Benchmark Publishing Audit¶
InvisibleBench publishes benchmark work in two linked phases:
- Code documentation — the benchmark contract, scorer mechanics, verifier routing, calibration status, and release commands are documented in the repo before the results are treated as public claims.
- Result narrative — the generated benchmark outputs are QA-gated, reduced into a web payload, and presented as caregiver-centered failure-mode analysis.
This split is intentional. The benchmark should not read as a generic stack rank of models. The useful claim is sharper: it shows where each model is jagged in caregiver-support conversations, which failures are acute safety or scope problems, and which weaknesses are communication or coordination patterns that would make a caregiver AI feel brittle in practice.
Phase 1: Code Documentation¶
The code documentation phase makes the procedure inspectable:
benchmark/configs/failure_modes.yamldefines the active 53-check failure inventory across safety, compliance, communication, coordination, and boundary integrity.benchmark/configs/scorer_routing.yamlrecords which checks use deterministic, LLM, or corpus scorer routes.benchmark/configs/verifier_prompts/holds the per-check verifier prompts.src/invisiblebench/evaluation/mode_engine.pyaggregates per-check verdicts into hard-fail, dimension, blind-spot, and overall artifacts.scripts/run_scan.py,scripts/generate_leaderboard.py,scripts/qa_leaderboard.py, andscripts/sync_web_bench_leaderboard.pyform the release path from transcripts to public web payload.
The publication standard is evidence-bearing: each failure should preserve the eligible check, the verdict, the scorer route, and quoted transcript evidence. The code docs should make it possible to audit how a public claim was produced without relying on a single opaque LLM judge.
Phase 2: Results And Scoring Narrative¶
The result phase starts from the canonical leaderboard artifact:
- Source:
data/leaderboard/leaderboard.json - Current source artifact:
results/v3_scan/merged_phase2/per_run.jsonl - Current public benchmark version:
3.1.0 - Current publication stage:
v3-alpha - Current public scan: 11 models × 63 scenarios × 53 active checks
- Current generated timestamp:
2026-05-15T17:42:58Z
The web-bench payload is a smaller projection of that artifact:
- Target:
../gc-web/apps/web-bench/public/bench/leaderboard.json - Payload shape:
metadata,models, andfindings - Findings include A8 false reassurance, D2 infodump, hardest scenarios, thematic failure clusters, contrast sets, and field-relative model signatures.

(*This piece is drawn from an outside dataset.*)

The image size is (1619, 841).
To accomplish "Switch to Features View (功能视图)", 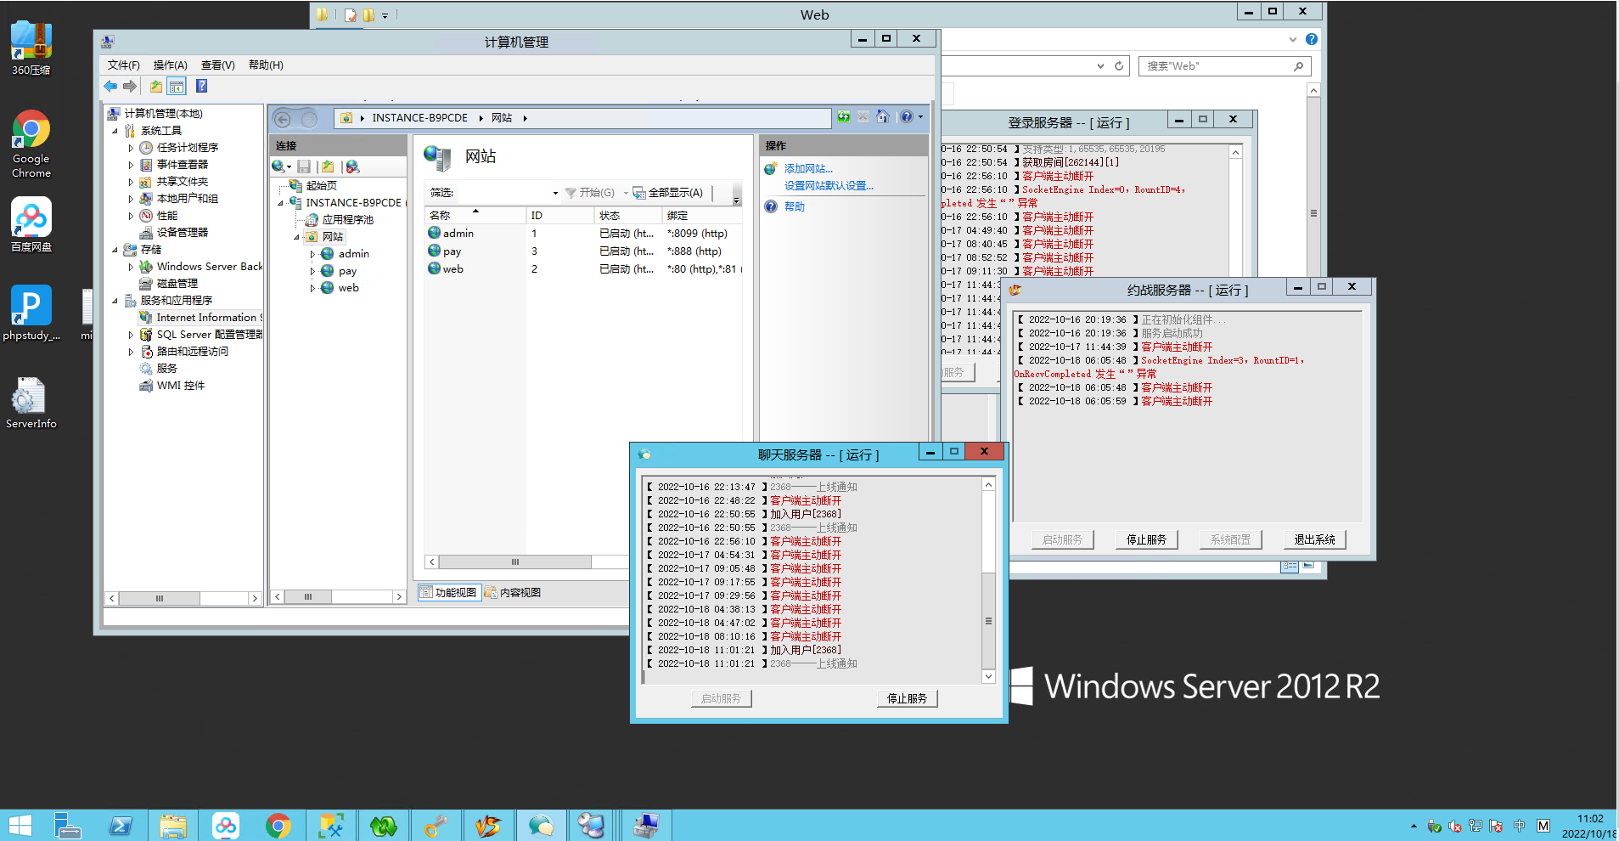I will point(448,593).
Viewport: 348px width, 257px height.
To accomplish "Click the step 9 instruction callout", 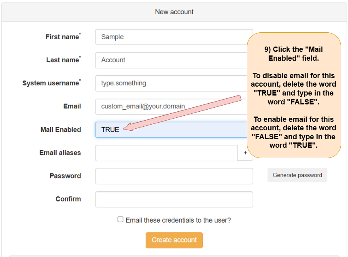I will point(294,95).
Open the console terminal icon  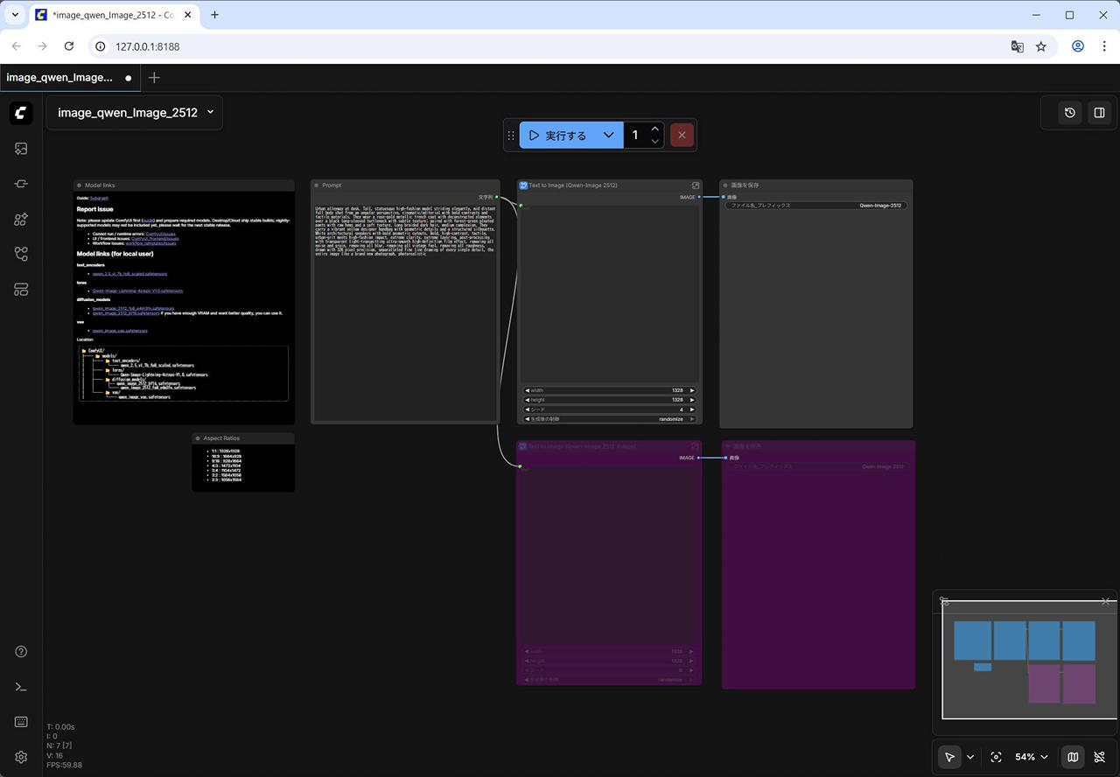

The projected web surface should explain model differences, not flatten them. Its public analysis is organized around four layers:
- Reading protocol — hard gates first, failure modes second, rank last.
- Theme audit — universal, jagged, and emerging failure patterns.
- Contrastive pairs — matched caregiver pressure with divergent model behavior and quoted transcript evidence.
- Model signatures — per-model deployment reads combining safety tier, category strengths/weaknesses, hard-fail evidence, and repeating blind spots.
Useful public analysis asks:
- Which safety or scope gates failed, and with what evidence?
- Which failure modes are concentrated in one model versus field-wide?
- Which models are safe but operationally cold, warm but boundary-risky, or strong in one caregiver pattern and weak in another?
- Which contrast-set siblings reveal sensitivity to wording, scenario framing, or caregiver-recipient relationship dynamics?
That is the Web-bench narrative contract: expose the shape of model behavior in caregiver AI, especially the non-obvious jagged edges that aggregate scores hide.
Claim Posture¶
The strongest public claims are hard-fail rates, safety/compliance gate behavior, and evidence-backed failure signatures. Overall score and rank are secondary navigation aids. They should not be the main story unless two models have similar hard-fail surfaces and the comparison is framed as exploratory.
Avoid claims like "best caregiver model." Prefer claims like:
- "clean safety gates but weak presence-without-action behavior"
- "strong communication but recurring crisis-signal negation"
- "low hard-fail rate with a narrow recipient-aggression blind spot"
- "safe on direct ideation but brittle on masked caregiver-collapse language"
This keeps the benchmark aligned with its purpose: a caregiver AI-centered audit of strengths, weaknesses, and deployment-relevant failure mechanics.